Leadership in times of crisis requires one to exercise a few basic principles. Those who don’t are usually in over their heads and readily absolve themselves of their appointed duties, in what the military refers to as ‘dereliction of duty.’ The Center for Creative Leadership (CCL), among other thinktanks, have studied leadership in times of crisis and resulting leadership paralysis. CCL posits that in times of crisis, leaders must have credible information, communicate, and explain the situation and way ahead, be visible at the helm and dedicate resources (see How to Lead Through a Crisis | Center for Creative Leadership (ccl.org)).
Against CCL’s litmus, we find the Secretary is out of public view and refusing to lead from the front. In fact, the Secretary of Transportation was selfishly away from the helm and off his government emails for several weeks thanks to his taxpayer funded maternity leave.
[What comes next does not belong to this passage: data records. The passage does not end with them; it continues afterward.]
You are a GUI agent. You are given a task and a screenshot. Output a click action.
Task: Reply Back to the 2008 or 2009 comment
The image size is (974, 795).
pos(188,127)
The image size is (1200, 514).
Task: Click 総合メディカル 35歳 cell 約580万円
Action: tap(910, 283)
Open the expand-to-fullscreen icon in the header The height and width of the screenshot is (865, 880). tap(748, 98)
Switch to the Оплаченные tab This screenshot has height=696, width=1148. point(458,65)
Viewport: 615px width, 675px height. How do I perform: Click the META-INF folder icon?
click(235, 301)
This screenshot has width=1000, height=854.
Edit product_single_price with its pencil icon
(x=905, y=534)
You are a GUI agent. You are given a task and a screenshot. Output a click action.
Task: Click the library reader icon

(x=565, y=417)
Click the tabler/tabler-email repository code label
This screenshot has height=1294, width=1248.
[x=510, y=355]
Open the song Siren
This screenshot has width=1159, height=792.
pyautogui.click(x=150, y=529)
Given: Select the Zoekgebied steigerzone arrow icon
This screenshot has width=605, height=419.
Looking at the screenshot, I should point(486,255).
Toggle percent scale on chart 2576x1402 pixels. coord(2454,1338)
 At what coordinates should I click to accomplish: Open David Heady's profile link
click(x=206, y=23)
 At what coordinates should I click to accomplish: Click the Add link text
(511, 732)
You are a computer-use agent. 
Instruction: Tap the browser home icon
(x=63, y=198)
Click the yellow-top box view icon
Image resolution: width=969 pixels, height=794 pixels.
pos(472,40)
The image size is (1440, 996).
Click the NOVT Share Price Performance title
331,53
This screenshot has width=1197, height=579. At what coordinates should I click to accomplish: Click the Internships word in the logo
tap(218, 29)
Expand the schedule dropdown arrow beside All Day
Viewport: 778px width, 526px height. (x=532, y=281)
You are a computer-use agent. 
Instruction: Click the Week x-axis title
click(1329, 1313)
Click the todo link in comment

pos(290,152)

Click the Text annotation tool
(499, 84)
We also find the Secretary relying on a recent 100-day review of the supply chain that seemed to support the Administration’s agenda without a single mention of any of the aforementioned supply chain issues (see 100-day-supply-chain-review-report.pdf (whitehouse.gov)). The Secretary’s way ahead messaging has been to blame it on lack of child care, completely oblivious to the underlying problems (see Pete Buttigieg Blames Supply Chain Shortages on Lack of Affordable Child Care (msn.com).
When in charge, take charge. It is clear Secretary Buttigieg owns this crisis and has yet to exercise his designated responsibilities or any of his legal authorities to solve it. It is a failure of national leadership in a time of national crisis; a dereliction of duty of such magnitude to warrant impeachment. Accountability is for another day as the American consumer has suffered long enough and need action now, not tomorrow. They have grown tired of this incapable leader, paralyzed in a time of crisis when their nation needs him the most.